While El Niño is generally associated with reduced Atlantic hurricane activity, Gallagher Re cautions that the phenomenon shifts risk rather than removing it entirely. Historical experience demonstrates that damaging landfall events remain possible even in El Niño years, while regional risk profiles can change significantly.
The report also highlights persistent weather extremes across multiple regions, including severe flooding events in China.
Key findings include:
- There were 30 billion-dollar economic loss events globally, compared with a 10-year average of 33.
- Only 11 events generated insured losses exceeding $1bn, compared with a 10-year average of 16.
“While the headline loss figures generate most attention, we are continuing to observe meaningful weather signals and shifts in longer-term climate patterns that are bringing greater impact to the world,” said Gallagher Re Chief Science Officer Steve Bowen.

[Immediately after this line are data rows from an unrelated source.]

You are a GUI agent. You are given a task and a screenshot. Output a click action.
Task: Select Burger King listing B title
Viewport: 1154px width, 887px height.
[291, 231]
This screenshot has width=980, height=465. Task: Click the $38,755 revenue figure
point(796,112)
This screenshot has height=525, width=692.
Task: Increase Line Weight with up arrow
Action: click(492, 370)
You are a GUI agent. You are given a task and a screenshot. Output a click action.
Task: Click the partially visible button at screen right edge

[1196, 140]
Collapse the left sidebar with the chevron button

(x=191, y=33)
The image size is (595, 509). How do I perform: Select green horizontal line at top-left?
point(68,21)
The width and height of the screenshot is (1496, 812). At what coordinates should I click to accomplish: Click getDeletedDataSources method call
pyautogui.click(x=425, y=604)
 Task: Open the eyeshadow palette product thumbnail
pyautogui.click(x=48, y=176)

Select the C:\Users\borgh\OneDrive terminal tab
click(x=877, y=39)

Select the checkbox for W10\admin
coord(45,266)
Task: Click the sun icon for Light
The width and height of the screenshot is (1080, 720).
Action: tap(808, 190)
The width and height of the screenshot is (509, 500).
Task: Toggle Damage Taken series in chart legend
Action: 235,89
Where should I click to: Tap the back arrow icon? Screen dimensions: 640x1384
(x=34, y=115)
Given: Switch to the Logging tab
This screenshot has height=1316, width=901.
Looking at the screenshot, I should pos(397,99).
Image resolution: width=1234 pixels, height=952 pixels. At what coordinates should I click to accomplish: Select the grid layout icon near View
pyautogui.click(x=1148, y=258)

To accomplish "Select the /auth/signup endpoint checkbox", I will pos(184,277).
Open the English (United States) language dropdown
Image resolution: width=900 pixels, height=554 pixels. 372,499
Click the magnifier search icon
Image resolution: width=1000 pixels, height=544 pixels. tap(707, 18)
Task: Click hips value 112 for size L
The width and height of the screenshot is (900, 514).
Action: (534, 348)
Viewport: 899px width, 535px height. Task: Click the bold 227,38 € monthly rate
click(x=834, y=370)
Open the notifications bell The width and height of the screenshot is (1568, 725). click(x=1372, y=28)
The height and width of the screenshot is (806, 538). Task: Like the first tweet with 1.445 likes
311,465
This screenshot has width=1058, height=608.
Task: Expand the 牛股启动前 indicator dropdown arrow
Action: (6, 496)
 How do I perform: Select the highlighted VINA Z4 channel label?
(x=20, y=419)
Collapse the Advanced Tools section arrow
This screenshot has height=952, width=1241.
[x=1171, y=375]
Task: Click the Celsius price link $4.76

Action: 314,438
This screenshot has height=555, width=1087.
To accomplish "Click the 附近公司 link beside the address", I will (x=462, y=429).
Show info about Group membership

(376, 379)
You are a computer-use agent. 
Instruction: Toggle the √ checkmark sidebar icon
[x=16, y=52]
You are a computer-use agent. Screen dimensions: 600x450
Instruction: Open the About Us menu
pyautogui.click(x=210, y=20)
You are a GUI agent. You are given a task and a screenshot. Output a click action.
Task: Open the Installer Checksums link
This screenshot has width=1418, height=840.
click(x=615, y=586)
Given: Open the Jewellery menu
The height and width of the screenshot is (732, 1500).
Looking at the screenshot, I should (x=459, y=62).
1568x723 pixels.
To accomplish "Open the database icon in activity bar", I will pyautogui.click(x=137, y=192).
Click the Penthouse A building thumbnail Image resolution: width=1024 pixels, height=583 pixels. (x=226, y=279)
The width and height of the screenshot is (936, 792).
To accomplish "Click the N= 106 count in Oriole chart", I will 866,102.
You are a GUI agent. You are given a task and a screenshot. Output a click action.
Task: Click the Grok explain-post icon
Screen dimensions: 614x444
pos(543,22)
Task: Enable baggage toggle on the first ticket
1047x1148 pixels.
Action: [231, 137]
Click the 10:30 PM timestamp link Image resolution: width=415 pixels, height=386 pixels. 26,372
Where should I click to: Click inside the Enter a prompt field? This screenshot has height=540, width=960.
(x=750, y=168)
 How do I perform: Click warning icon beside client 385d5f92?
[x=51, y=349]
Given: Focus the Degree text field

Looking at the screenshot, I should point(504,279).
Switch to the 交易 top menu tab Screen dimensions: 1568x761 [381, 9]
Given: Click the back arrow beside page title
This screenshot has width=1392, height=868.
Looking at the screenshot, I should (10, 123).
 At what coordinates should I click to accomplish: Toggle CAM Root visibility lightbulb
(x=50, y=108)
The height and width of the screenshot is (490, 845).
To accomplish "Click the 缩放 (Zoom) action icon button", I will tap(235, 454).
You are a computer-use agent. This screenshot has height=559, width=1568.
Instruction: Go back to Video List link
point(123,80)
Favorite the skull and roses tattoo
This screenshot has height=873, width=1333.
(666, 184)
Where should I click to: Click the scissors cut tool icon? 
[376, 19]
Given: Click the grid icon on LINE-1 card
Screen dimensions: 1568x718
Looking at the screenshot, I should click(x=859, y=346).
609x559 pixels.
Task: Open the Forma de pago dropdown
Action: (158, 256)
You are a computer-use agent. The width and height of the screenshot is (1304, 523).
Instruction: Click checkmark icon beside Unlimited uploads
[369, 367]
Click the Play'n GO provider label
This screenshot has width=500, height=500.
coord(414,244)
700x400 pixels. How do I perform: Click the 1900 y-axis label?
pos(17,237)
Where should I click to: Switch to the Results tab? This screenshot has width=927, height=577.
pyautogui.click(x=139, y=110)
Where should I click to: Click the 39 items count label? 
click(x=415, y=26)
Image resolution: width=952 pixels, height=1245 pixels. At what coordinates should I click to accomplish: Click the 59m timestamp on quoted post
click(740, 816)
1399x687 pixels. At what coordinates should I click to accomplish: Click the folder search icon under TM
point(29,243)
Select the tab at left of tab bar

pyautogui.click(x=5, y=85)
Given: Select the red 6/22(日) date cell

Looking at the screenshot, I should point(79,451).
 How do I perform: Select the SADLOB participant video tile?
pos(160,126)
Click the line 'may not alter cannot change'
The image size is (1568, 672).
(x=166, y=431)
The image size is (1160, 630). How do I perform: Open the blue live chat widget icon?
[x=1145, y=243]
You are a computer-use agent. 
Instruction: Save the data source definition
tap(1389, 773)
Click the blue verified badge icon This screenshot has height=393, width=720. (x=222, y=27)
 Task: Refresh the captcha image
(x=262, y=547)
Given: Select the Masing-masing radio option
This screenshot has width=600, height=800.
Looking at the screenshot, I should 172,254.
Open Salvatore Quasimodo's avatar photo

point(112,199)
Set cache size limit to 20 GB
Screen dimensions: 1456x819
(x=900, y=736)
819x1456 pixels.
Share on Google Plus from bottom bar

“The emergence of what could be one of the stronger El Niño phases of ENSO in the modern record may not bring record-breaking losses, but the societal implications are considerable. The compounding nature of a strong El Niño in conjunction with ongoing atmospheric and oceanic warming will only further influence how risk develops across different regions of the world.”
Said Mr Bowen, “The arrival of El Niño may signify a reduced frequency of Atlantic hurricane activity in 2026, but it does not eliminate the potential for landfall. This phenomenon should instead reinforce the need to look beyond seasonal storm counts and focus on how risk may shift geographically.”
He also commented that for (re)insurers, businesses and governments, “resilience depends on understanding not only how much risk exists, but where risk profiles may be evolving.”